Kelvin berharap kalau Ryan memang bisa mengabulkan keinginannya dan menerima kalau yang berkorban adalah dirinya sendiri. Tak ada ketakutan tentang ancaman dropout yang menjadi konsekuensi yang harus ditanggung seseorang demi kepentingan teman-temannya.
"Seharusnya bukan orang yang seperti ini yang kamu pilih. Maaf, salahku karena bilang siapa aja boleh," keluh Ryan menghembuskan napas kecewanya.
Apa yang sebenarnya maksud laki-laki ini, memangnya ia mau aku memilih orang yang seperti apa? Lagipula aku enggan menunjuk Kelvin kalau saja dia tidak menawarkan diri.

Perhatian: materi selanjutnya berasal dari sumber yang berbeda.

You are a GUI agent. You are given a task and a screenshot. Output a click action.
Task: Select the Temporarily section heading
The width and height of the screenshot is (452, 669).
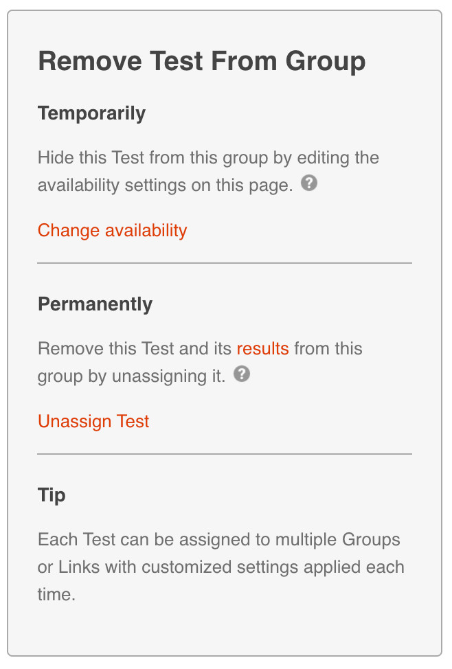click(91, 113)
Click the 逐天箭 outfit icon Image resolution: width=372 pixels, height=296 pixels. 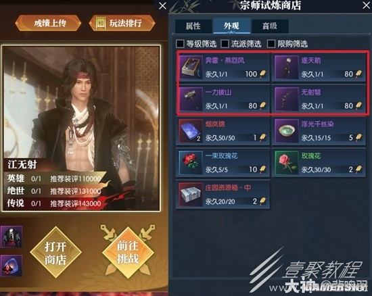pyautogui.click(x=287, y=68)
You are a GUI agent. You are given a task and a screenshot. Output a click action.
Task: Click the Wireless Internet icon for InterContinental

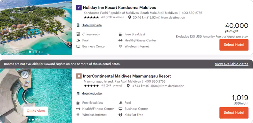[78, 115]
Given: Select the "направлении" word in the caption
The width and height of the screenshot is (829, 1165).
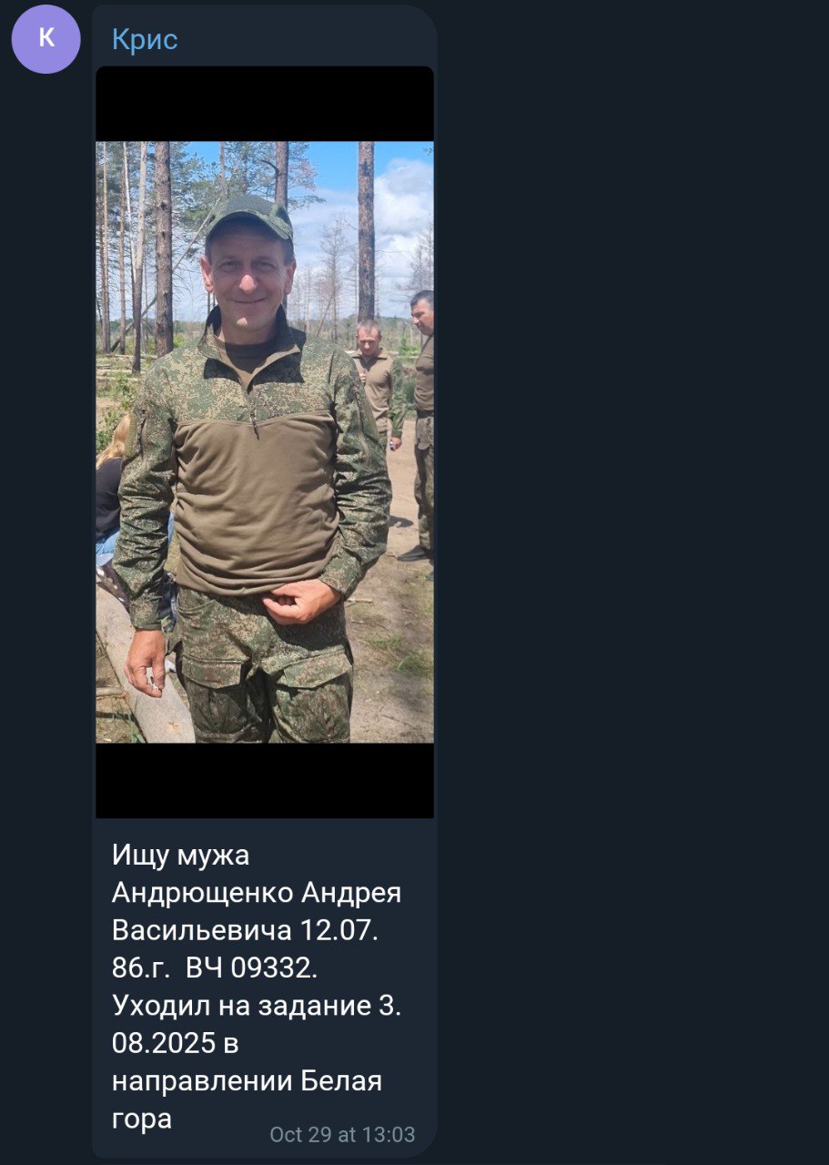Looking at the screenshot, I should (x=202, y=1083).
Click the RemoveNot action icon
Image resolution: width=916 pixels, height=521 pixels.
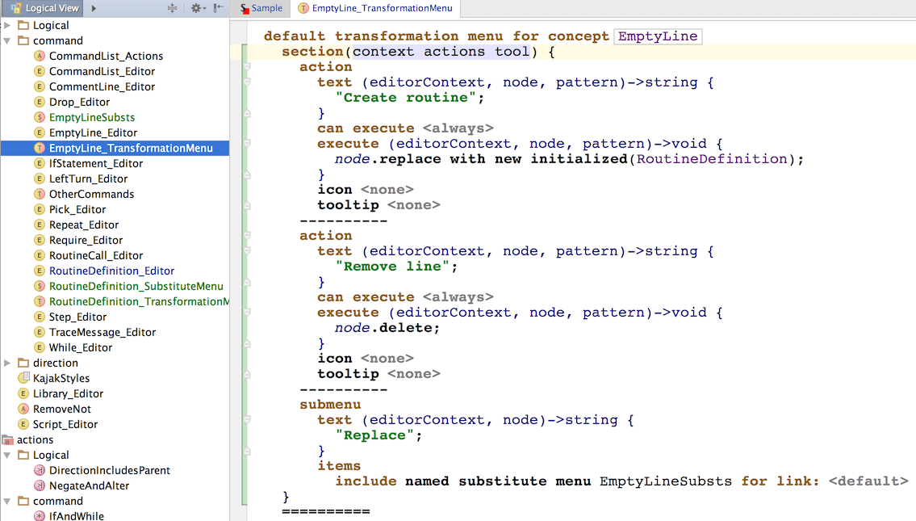(23, 409)
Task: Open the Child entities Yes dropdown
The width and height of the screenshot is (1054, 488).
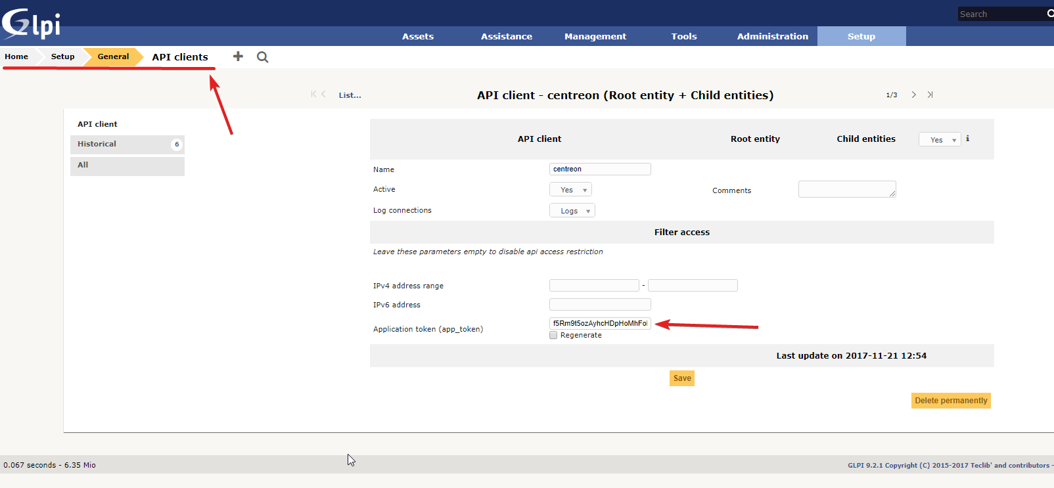Action: tap(940, 139)
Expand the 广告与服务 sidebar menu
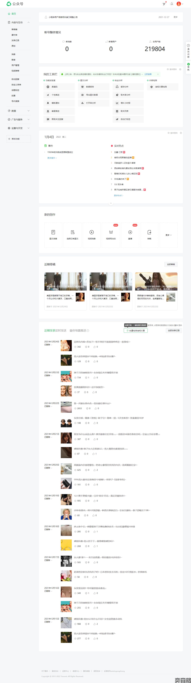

Ryan masih belum melanjutkan kata-katanya sehingga suasana kami sekarang menjadi sepi. Kelvin masih membaca situasi, seperti yang diharapkan, dia bukanlah kepala panas seperti kedua sahabatnya. Hanya saja, aku selalu menaruh perasaan was-was pada tipe orang berkepala dingin yang mengamati situasi seperti sekarang ini.
"Apa kalian belum juga sadar. Kalau di kelompok kalian itu, ada pengkhianat? Harusnya kalian menunjuk pengkhianat itu, dong. Kalau enggak salah namanya itu ... Yurina Parlina." sebuah senyum tipis dengan maksud meremehkan tergambar jelas di sudut bibir Ryan.
Seketika Kelvin bangkit dari tempat duduknya dan langsung menarik kerah seragam Ryan. Mukanya merah padam, dengan mulut sedikit terbuka. Sekilas gemertak kecil terdengar. Dia kehilangan keterangannya ketika siswa Kelas D itu membeberkan fakta kalau ada pengkhianat diantara kami.
Hal yang paling membuatku terkejut dari perkataannya barusan adalah nama pengkhianat itu. Yurina Parlina, gadis bobrok yang selalu menampilkan kebaikan hatinya dan sama sekali tidak mau salah satu temannya gagal di sekolah ini.
Kebingunganku sudah memuncak, tidak bisa langsung menelan mentah-mentah informasi yang baru saja didapat. Bukan hal mustahil sebenarnya, mengingat Yurina juga berasal dari Kelas C. Namun, kenapa dia harus melakukan hal tersebut?
Padahal beberapa hari sebelumnya, Yurina memintaku untuk membantu teman-temannya keluar dari situasi genting. Akan sulit menerima kalau dia adalah dalang dari kejadian itu. Aku benar-benar tidak mengerti, kepalaku sakit, menyebalkan!
Situasi semakin keruh sekarang, Lalu, siapa yang harus aku percaya?